Please review this thread.... I think it contains everything you are looking for as it relates to use of SeaChem deNitrate.

http://www.cichlid-forum.com/phpBB/view ... p?t=205605

The best I think you will achieve with this type of filtration is to maintain nitrates without significant creep, and even that is potentially problematic. I tried for a couple of years before I got it right.

In your circumstances, with high nitrates out of the tap, you may want to "prefilter" the water chemically. It's a very simple and relatively inexpensive process as the expensive media can be recharged for repeated use.

You start by building something like this.
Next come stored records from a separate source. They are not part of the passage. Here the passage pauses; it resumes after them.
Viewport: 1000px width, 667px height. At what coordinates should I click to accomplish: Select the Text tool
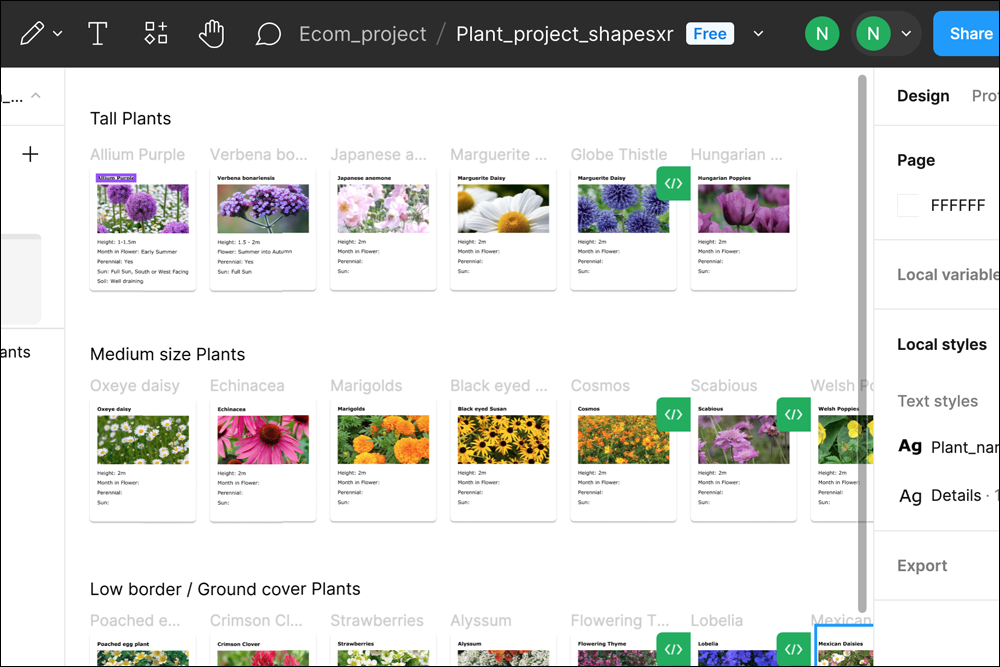pyautogui.click(x=98, y=34)
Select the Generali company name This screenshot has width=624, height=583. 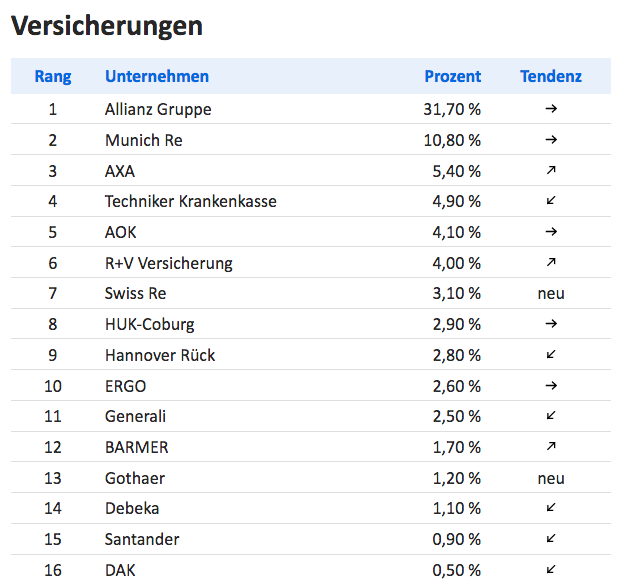(x=135, y=417)
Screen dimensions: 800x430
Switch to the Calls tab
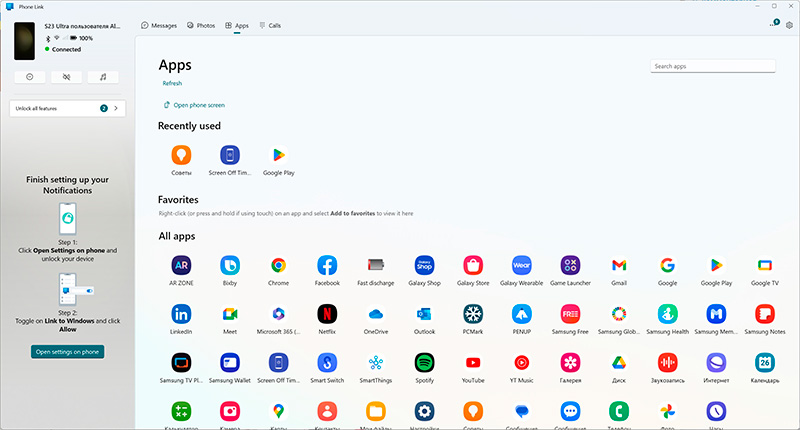coord(269,24)
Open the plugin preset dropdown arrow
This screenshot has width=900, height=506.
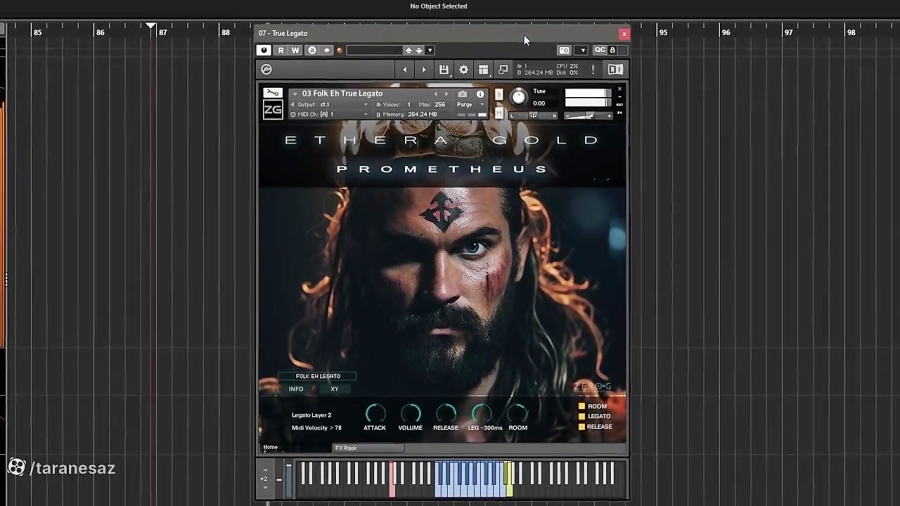pos(430,50)
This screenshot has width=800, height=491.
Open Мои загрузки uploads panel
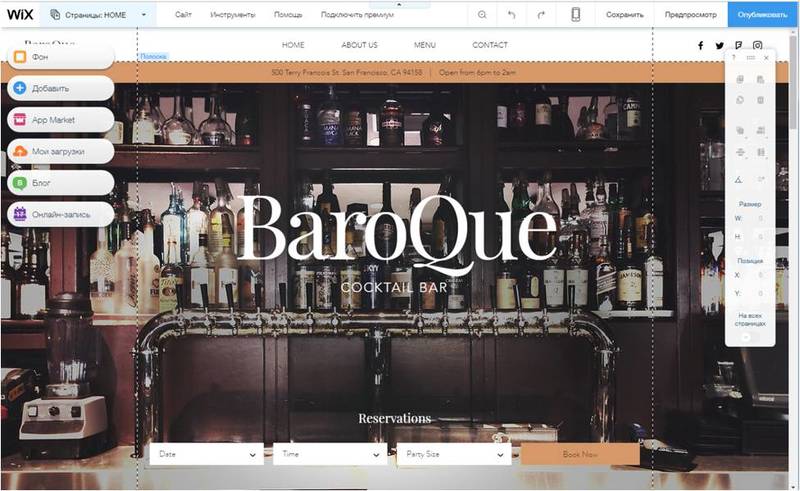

You then pack the filter with several layers of media. Below is the recommendation, in the order of water flow (what the water hits first).

- Plain ole filter floss or blue bonded padding
- Quality Carbon (preferably in media bags)
- Polyfilter (this is a chemical media) http://www.fosterandsmithaquatics.com/p ... atid=10421
- Fluval Lab Series Nitrate Remover (you'll probably want a couple of these)
http://www.fosterandsmithaquatics.com/p ... atid=15456
- Blue Bonded padding or filter floss
- Quality Carbon
- Polyfilter

You fill up a large (clean) trashcan (or other suitable container of water), hook a pump up to the DIY device, and filter the water for about 24 hours.

The Fluval Lab Series Nitrate Remover is rechargable, so you'll get many uses out of it.

Because of the short duration of use and because you are filtering water without fish, the carbon and polyfilter will last several months, with more life being gained from the polyfilter than the carbon.

The sequence of recommended media's is designed to prevent premature exhaustion of the Nitrate Remover media by removing products that shorten it's usage life, and to then remove by-products of the ion exchange process the nitrate remover performs.

This is not something you would want to connect to your main tank, but it will help significantly reduce nitrates in your tap/replacement water.


----------



## ewueagle (May 30, 2010)

Very informative post. Thank you


----------